Posted: Wed Oct 29, 2025 11:47 am
by kevin_from_lightprint
Hello from NYC,

I need help please, I'm trying to do the following:

1) Bcome a beta tester and get a trial for CP 3.0?

2) If I can't get that, can someone tell me where I can buy a license? And test from there until new release comes?

3) I am camera scanning with a "high end" setup. I use a Fuji GFX sensor and rodenstock HR digaron 105 and cambo stand, 99 CRI etc. I am using Capture One. Any C1 users out there have "best practice" for achieving "linear scans" best suited for CP?? I know C1 has linear response curve but I'm not sure best appraoch for camera profile settings?

Will be scanning every week, hopefully daily. Looking for drum scan quality.

Any guidance here is appreciated, thanks!

Kevin Kornemann
Owner and operator at LightPrint.com

Re: Getting started?

Posted: Wed Oct 29, 2025 10:32 pm
by C.Oldendorf
Hi Kevin,

welcome aboard - great to have you here! I’ve previously set you up by email, so you should already have both the plug-in and your personal key at hand.
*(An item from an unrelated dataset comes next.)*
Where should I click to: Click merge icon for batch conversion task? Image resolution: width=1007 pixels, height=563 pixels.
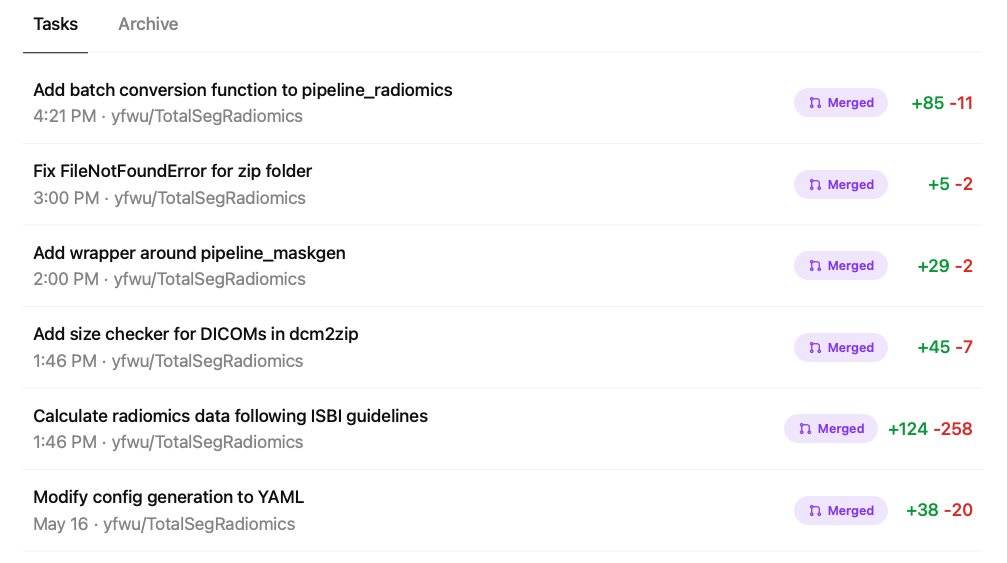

Your capture setup sounds excellent — the HR Digaron 105 on a GFX sensor is as clean and consistent as it gets for camera scanning.
We have several Phase One camera users around, so I’m sure you’ll see some workflow input. Glad to have you on board and looking forward to seeing your results!

Re: Iniziare?

Posted: Wed Oct 29, 2025 11:04 pm
by robyferrero
First of all, welcome, Kevin.

Sorry to butt in on point 3, regarding the software used.

First of all, Captur One doesn't support Color Perfect.
So I imagine you can get the DNG file and then upload it to MakeTiff.
So far, it's the same as with many other software programs, especially when you need to correct chromatic aberrations, noise, and optical quality.

But if you don't need these pre-processes, isn't it better to upload the RAW file directly to MakeTiff, or is it the same thing?

Re: Getting started?

Posted: Thu Oct 30, 2025 9:10 am
by C.Oldendorf
Personally, I’ve used Capture One Pro for many years for exactly one feature — the magnifying loupe that lets you get onto the raw data to assess focus and so forth. To me, it is purely a culling tool, a workflow solution to manage my shoots.

I suppose that’s also why MakeTiff eventually got its own subfolder feature — because I didn’t want the linear TIFFs to clutter my thumbnail view in Capture One for a given shoot. You can simply drag from Capture One into MakeTiff, have your linear TIFF created, process it with ColorPerfect, and be done with it.

ColorPerfect itself is a plug-in for Adobe Photoshop, Photoshop Elements, PhotoLine, and possibly Affinity Photo. From Capture One you will use MakeTiff — our auxiliary tool — to create TIFF files that can be brought into one of these hosts in an unadulterated fashion. That means, in the case of Photoshop, not via Camera Raw, but as a plainly opened TIFF file. Once opened, you can call ColorPerfect on it and take everything from there.

Once you’ve completed your work in ColorPerfect, you can of course continue in Capture One or any other editor for creative or tonal refinements. But do that on a copy of the file so that if at some point you wish to restore full color integrity after those external adjustments, ColorPerfect provides a dedicated Alpha feature that allows you to do exactly that — effectively re-imposing the correct color onto the tonal rendering you created elsewhere. For details, see how to restore natural colors to any external image adjustment.